Les élèves ont travaillé sur le sujet de réflexion suivant : 

Notre regard nous permet d'accéder au tangible (la table que je vois et que je peux toucher) et à l'utile (ce qui me permet de poser des objets dessus), mais aussi au lointain (les étoiles) et à l’irréel (les rêves). Sans cette capacité il n’y aurait tout simplement ni art ni création.



L’art, sa création comme sa contemplation, est une aventure du regard.



Pour cette semaine, je vous propose de regarder les œuvres suivantes qui offrent de telles aventures : 



 
et de m’envoyer ensuite une œuvre que vous connaissez et qui provoque le même effet sur vous en écrivant quelques lignes pour justifier votre choix.

Voici la réponse d' U. Roncière : 


J’ai d’abord pensé à parler d’une peinture ou d’une photographie du regretté Zdzislaw Beksinski, mais je n’ai pas pu porter mon choix sur une ou l’autre de ses créations, qui sont très nombreuses.
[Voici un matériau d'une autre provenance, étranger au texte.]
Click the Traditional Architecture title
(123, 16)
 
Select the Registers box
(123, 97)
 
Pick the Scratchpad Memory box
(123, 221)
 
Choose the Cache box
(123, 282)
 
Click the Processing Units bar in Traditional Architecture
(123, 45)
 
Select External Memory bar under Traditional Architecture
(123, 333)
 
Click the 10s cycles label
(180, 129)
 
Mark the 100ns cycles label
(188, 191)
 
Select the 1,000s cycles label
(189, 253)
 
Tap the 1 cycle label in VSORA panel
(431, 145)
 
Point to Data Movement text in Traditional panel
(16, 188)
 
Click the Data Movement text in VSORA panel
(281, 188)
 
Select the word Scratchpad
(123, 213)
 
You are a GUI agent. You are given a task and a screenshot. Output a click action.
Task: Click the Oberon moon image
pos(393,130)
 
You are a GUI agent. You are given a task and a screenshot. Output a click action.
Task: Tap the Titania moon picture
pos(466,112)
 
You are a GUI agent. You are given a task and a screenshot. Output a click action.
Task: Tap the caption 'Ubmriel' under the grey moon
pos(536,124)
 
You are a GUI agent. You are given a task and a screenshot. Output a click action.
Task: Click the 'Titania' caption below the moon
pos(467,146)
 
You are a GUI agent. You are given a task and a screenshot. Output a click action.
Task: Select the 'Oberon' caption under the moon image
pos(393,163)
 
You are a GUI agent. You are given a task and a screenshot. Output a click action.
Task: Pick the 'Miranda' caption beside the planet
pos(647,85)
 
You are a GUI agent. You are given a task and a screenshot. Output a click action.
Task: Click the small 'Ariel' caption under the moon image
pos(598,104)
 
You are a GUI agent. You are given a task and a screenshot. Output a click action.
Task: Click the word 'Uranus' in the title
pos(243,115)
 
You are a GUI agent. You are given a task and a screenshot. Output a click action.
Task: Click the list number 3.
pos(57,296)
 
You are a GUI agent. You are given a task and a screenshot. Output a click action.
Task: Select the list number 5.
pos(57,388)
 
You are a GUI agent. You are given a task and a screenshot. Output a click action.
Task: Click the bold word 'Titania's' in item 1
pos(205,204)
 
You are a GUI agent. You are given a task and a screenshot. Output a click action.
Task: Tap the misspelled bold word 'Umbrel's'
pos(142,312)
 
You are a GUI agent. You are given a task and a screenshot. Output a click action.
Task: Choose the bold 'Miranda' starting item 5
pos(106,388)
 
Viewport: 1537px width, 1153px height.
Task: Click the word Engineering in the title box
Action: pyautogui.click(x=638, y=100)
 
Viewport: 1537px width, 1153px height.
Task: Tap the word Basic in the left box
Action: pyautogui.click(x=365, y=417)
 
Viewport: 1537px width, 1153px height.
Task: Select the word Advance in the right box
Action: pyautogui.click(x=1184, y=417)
Voici un lien vers un « musée virtuel » permettant de parcourir une grande partie de son œuvre : http://www.dmochowskigallery.net/ ; et un autre vers une vidéo de présentation de la chaîne Alt 236 : https://www.youtube.com/watch?v=3vaq3Y_cnfQ.
            Mais finalement je voudrais plutôt évoquer La Montagne sacrée, un film américano-mexicain adapté du roman Le Mont Analogue de René Daumal et réalisé par le franco-chilien Alejandro Jodorowsky. Jodorowsky est né au Chili en 1929, mais il quitte le pays en 1953 pour se rendre à Paris afin de rencontrer les surréalistes, comme il le raconte dans son film plus ou moins autobiographique Poesia sin fin. Il est vite très actif artistiquement, fréquentant Roland Topor et le mime Marceau tout en pratiquant la performance et les arts de la scène, en s’essayant à la bande dessinée et en s’intéressant à l’alchimie, au tarot divinatoire et à la psychanalyse. En 1965, il fonde au Mexique le théâtre d’avant-garde de Mexico, où il réalise trois longs-métrages. La Montagne sacrée, en 1973, est le dernier de ces films.  L’histoire est celle du périple des personnes « les plus puissantes de la Terre » qui voyagent en compagnie d’une sorte de nouveau Christ et d’un chimpanzé, menés par un vieil alchimiste joué par Jodorowsky lui-même, afin de monter au sommet de la Montagne sacrée et d’y découvrir le secret de l’immortalité. En réalité, ce qui importe n’est pas tant le scénario que l’expérience visuelle qui est proposée, psychédélique, hallucinée et fourmillante de détails imaginatifs, souvent absurdes (le chameau dans l’antre de l’alchimiste) et parfois cruels (le chef de la police qui collectionne les testicules de ses employés). Le spectateur passe d’image en image, toutes plus étranges, déroutantes et construites les unes que les autres. L’engagement politique n’est toutefois pas absent, avec notamment une dénonciation voilée de l’impérialisme américain ou une reconstitution sanglante de l’invasion du Mexique par les conquistadors, les Aztèques étant ici incarnés par des grenouilles et les espagnols par des lézards. La symbolique chrétienne est aussi beaucoup utilisée et souvent mise à mal, comme lors de la scène de la procession de pénitents portant des lapins écorchés et crucifiés. Ce film est donc une expérience visuelle marquante, en plus d’être caractéristique des années 1970 et de l’état d’esprit libertaire de la contre-culture de cette époque.